Compiled By Rudolph Lewis

Mob force was one response 

 

 

A Methodist Minister of Charleston Is "Pumped" for Teaching Negroes, 1823

I well remember the morning, 23 years ago, and the conversation, when Mr. Asbury was about to leave Charleston, and Mr. Dougherty in charge of the society. In allusion to the large number of colored Members: I leave you, said he, a flower garden and a kitchen garden, to cultivate; and, following out the similie, he pointed to him the importance of attention to the blacks. The greater pleasure would be derived from an attention to the masters; the greater advantage from attention to the slaves.

Mr. Dougherty was not satisfied with laboring for the adult slaves only; he established a school for the black children. In a letter to Mr. Asbury, he observes, I do not only suffer the reproach common to Methodist Preachers, but I have rendered myself still more vile, as "the negro schoolmaster." His success was too great to be endured by the jealous authorities; the alarm was spread among the populace; but, as the schoolmaster would take no hint to abandon his sable pupils, the mob assembled, in great numbers on a Sunday evening, in Cumberland street, before the church.
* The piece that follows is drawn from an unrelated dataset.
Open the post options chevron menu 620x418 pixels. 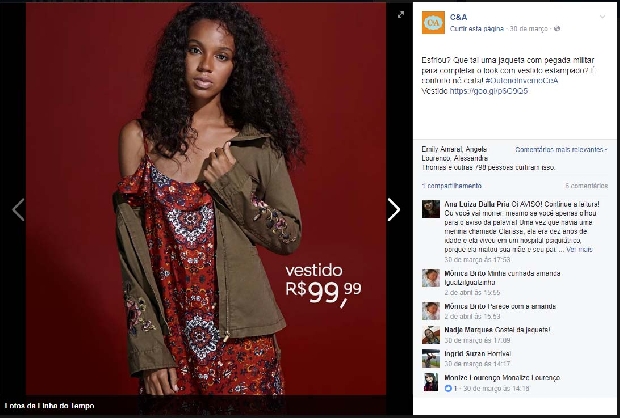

The Preacher was forcibly hurried from the pulpit into the midst of the mob, who seem not to have made their arrangement how to dispose of their victim. A pause ensued, and while several proposals were making, a voice was heard above the rest, "to the pump"--to the pump was now the general cry.

The pump stood in Church street, near the corner of Cumberland street, not many yards distant from the church. Mr. Dougherty was hurried on towards it, by the multitude, and thrown down so as to receive its whole contents, until the phrenzy of the mob began to abate; he was then suffered to return to his lodgings, without any serious injury--and, I believe, unruffled with any unholy emotion of heart. He used to relate the event with the utmost composure, and occasional pleasantry.

The Wesleyan Repository, Vol. III (1823), pp. 162-163. Given in Addle Grace Wardie, History of the Sunday School Movement in the Methodist Episcopal Church, p.45.

Interest of the Episcopal Church in the Religious Instruction of Negroes

in Charleston, South Carolina, Is Reported, 1828

At the Anniversary Meeting of the Charleston Juvenile Protestant Episcopal Society, composed of the Teachers and children of the Episcopal Sunday Schools, held at St. Stephen's Chapel, on Saturday the 6th December, 1828, the Exercises were commenced by Singing the io3d Hymn, when an excellent and appropriate address was delivered, by the Rev. Christian Hanckell, to the members of the Society. We have only room for the following interesting extract:

"This Church was erected expressly for the accommodation of the poor, and for those who are not able to hire pews in other Churches. To the religious instruction of these and their children, the Minister of it is entirely devoted. Now we are very anxious that the Gospel should be preached to the poor, and that the knowledge of it should be conveyed to them, through the medium of our Church, because among other reasons, we believe our Church better adapted than almost any other one, to their capacities, and to their wants. 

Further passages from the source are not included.